Saturday 26 May 2012

The elusive £500 day

Well, my first £500 day came in the end but not how I expected


I had a fairly mediocre session on the horses and there was even a pad-throwing incident as I started giving large chunks back towards the end of the session. I got blasted in the 17:45 Chester race and had to red up for -£50 on one runner...always a kick in the teeth when you've been grinding away all afternoon to build up a nice bit of green.

The Eurovision, on the other hand, went quite smoothly and accumulated a lot of green on Sweden which I let run once those grannies from Russia had been on and didn't go down as well as expected. The grannies did steam in from about 7 to 3 while the vote counting was going on though, so I don't know what was going on there - they didn't go below about 5.8 while they were on and drifted to about 7 during the performance.

Still looking for a £500 day on the horses but I don't feel I've got enough in my arsenal to reach that at the moment.

Wednesday 23 May 2012

What a difference a-ldi makes

Well, I'm still here grinding away...and what a grind it was today. Two low grade all weather meetings on a Wednesday afternoon should have had alarm bells ringing as far as pre-race trading is concerned but that didn't stop me getting stuck in. One day I'll learn from past mistakes.

The markets were so horrendously manipulated that only a fool would get involved...especially when there's a Barney Curley runner involved


To think I can crack these markets is futile - and I know this - but the challenge of getting one up on the people steering the prices is more than I can resist. To cut a long story short, I got smashed from pillar-to-post and ended up -£100 down by tea time. Approx -£70 of that was from pre-race trading, the other -£30 from in-running


Should've just stayed in bed this afternoon!

Since I started jotting down my pre-race and in-running totals for each race, it's been a real eye opener just how slim my pre-race edge is some days; quite often, I'm just glad to break-even and today was one of those days.

While it's tempting to carry on sitting at your desk hoping for a miraculous turnaround, it's likely your brain is already tired and your confidence shattered from the disappointment of one negative total after another. I had no choice but to pull myself away as the weekly grocery shop at Aldi beckoned. I don't know which is worse, sitting at my desk losing money or trudging round Aldi for an hour buying the same old crap I bought last week.

Anyway, the break away from desk seemed to do the trick and I managed to rake back the deficit and half the grocery bill in the remaining 8 races :-)

post-Aldi

Even after all this time, I'm still perplexed by the way some days play out.

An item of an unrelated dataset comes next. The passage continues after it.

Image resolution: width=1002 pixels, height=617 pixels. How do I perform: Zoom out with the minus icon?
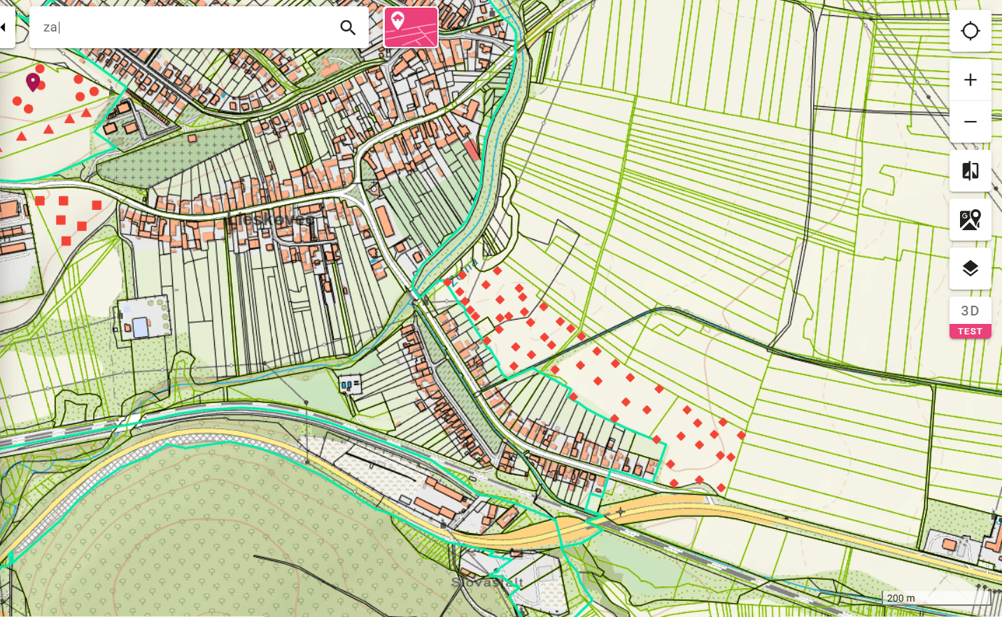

I could've stepped away at 17:00 just -£35 down but the "lure" of one more trade is hard to resist and it ultimately cost me another -£65 over the next 3 races. As I've said in the past, I hate losing days and the bad feelings it brings - it's really exacerbated by my OCD too which insists that I don't leave any "loose ends" and a losing day is a loose end that I can't fix until tomorrow...it really bugs me!!


In other news, this weekend brings the Eurovision Song Content 2012 and to be honest it's about the only other thing I do outside of horse racing that I'm confident I can profit on at the moment. I made a measly £30 in 2010 but managed to triple that last year, so let's hope it's another good one. It's such great fun to watch and the betting side of it is fascinating - pity it's not on more often.

Sunday 29 April 2012

Epidemic of addiction

Stumbled across this in the Mail Online today. It's the usual thing: we're all a nation of gambling addicts and everything is set to become 10x worse with the popularity of in-play betting blah blah.

I was more interested in the pictures. The featured trader's 4-screen setup would look rather nice in my office...

Friday 27 April 2012

Reining in the losses

Up until this point in my trading career, I've tended to take the "win-more-than-I-lose-and-I'll-be-happy" approach.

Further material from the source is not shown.